The controller 2 is constituted by a microcomputer including CPU 21, ROM 22 and RAM 23. The controller 2 outputs instrumental sound data Ei corresponding to the music number inputted through the input section 1 to the sound source 5 in accordance with a program (to be described later). The controller 2 also outputs the chorus data Di to the voice sound reproducing section 6. The ROM 22 stores therein various programs such as music reproduction program shown in FIG. 4 for operating the Karaoke system. Further, the RAM 23 stores therein various data generated during operation of the Karaoke system. The controller 2 serves as control means.
The sound source 5 reproduces musical instrumental sound in accordance with the instrumental data Ei which is the MIDI data. Further, the voice sound reproducing section 6 reproduces the background chorus in accordance with the background chorus data Di. The sound source 5 constitutes an instrumental sound reproducing means, and the voice sound reproducing section 6 constitutes a voice sound reproducing means.
The mixer 7 mixes various sounds such as the instrumental sound from the sound source 5, the voice sound from the voice sound reproducing section 6, actual instrumental sound and actual voice sound input through the microphone 8, and outputs these sounds to the amplifier 9. The amplifier 9 electrically amplifies the output sound signals, and transmits the signals to the speaker 10 for sound generation.
Operation of the Karaoke system will next be described with reference to the flow chart of FIG. 4.

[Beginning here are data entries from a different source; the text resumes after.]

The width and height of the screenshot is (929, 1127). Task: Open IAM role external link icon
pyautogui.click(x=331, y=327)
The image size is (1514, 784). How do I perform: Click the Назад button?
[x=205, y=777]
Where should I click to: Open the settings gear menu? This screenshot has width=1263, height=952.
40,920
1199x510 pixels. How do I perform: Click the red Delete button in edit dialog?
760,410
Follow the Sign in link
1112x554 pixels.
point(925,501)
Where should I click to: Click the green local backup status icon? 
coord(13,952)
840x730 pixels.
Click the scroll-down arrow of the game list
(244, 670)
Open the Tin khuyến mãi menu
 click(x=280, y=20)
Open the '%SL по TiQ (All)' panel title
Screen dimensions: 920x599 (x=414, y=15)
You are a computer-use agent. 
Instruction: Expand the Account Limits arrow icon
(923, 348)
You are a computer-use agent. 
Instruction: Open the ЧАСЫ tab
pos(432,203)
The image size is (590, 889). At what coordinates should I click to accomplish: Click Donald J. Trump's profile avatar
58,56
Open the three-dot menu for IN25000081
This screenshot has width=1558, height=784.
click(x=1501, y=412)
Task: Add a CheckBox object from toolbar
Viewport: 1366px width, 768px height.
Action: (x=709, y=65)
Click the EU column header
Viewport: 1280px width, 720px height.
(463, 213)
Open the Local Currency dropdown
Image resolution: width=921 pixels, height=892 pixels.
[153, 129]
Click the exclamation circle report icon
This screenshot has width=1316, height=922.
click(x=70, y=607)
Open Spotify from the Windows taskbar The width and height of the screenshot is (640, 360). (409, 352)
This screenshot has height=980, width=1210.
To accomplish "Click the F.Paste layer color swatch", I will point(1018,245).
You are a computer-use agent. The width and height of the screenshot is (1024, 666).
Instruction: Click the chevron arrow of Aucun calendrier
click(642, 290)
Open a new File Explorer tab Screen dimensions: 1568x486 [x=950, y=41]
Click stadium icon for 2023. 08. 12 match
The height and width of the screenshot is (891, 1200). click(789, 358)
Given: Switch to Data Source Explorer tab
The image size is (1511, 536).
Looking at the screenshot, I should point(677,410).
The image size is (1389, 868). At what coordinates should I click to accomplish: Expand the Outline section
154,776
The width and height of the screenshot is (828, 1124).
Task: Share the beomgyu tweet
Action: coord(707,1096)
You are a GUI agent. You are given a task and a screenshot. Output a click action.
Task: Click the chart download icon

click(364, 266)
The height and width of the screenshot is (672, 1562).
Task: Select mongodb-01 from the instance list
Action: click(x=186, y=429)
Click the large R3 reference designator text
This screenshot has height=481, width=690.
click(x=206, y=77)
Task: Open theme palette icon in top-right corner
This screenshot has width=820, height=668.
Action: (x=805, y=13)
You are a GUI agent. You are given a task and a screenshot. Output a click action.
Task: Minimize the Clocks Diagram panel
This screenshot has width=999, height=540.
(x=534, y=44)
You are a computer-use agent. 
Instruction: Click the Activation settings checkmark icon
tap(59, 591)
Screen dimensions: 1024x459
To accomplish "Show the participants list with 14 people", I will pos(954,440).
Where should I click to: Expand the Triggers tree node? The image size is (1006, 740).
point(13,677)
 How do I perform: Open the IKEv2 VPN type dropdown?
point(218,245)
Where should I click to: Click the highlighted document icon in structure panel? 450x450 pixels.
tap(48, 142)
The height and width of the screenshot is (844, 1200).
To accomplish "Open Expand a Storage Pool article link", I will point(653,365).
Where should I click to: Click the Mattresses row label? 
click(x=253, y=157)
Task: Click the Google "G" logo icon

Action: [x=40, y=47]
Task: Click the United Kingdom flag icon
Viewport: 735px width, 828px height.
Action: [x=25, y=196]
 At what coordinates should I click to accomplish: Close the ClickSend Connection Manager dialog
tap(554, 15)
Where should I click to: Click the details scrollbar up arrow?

Upon power supply to the Karaoke system, the CPU 21 of the controller 2 executes the music reproduction program. First, initialization is performed in Step S1 where memory contents in the RAM 23 are erased. Then in Step S2, judgment is made as to whether the music selection is made through the input section 2. If the determination is No, standby phase is maintained. If the user manipulates the input section 2 for selecting desired music (S2:Yes), the routine goes to Step S3 where the music number data Ki is written in the RAM 23 and the music data GD identified by the music number data Ki is read from the music data memory 3. In Step S4, if the retrieved music data GD is the instrumental sound data Ei (S4:Yes), the instrumental data Ei is output to the sound source 5 in Step S5, thereby reproducing the instrumental sound from the speaker 10. However, in Step S4, if the read data GD is not the instrumental sound data (S4: No), the routine proceeds to Step S6 where judgment is made as to whether the read data GD is the back chorus start data Bi. If Yes, the routine goes to Step S7 where the chorus data Di is read from the background chorus data memory 4, which data Di is identified by the music number data Ki stored in the RAM 23 and the phrase data Fi appointed by the background chorus start data Bi. The chorus data Di is thus output to the voice sound reproducing section 6. On the other hand, if the read music data GD is the end data ED (S4: No, S6: No), reproduction of the music is judged to have ended, and the routine returns to Step S2 for maintaining the standby phase in which the input of the second desired music is awaited (S2: No).
The instrumental sound data Ki output in the Step S5 is converted into the instrumental sound at the sound source 5, and the chorus data Di output in the Step S7 is converted into the voice sound at the voice sound reproducing section 6. The instrumental sound and the voice sound are mixed with each other at the mixer 7, and the mixed sound is output from the speaker 10 through the amplifier 9. Thus, a user or an entertainer can sing a song or can play a musical instrument through the microphone 8 in conformance with the thus produced instrumental and chorusing voice sounds, and the user's singing voice is mixed therewith in the mixer 7. The final composite sounds are output from the speaker 10 through the amplifier 9.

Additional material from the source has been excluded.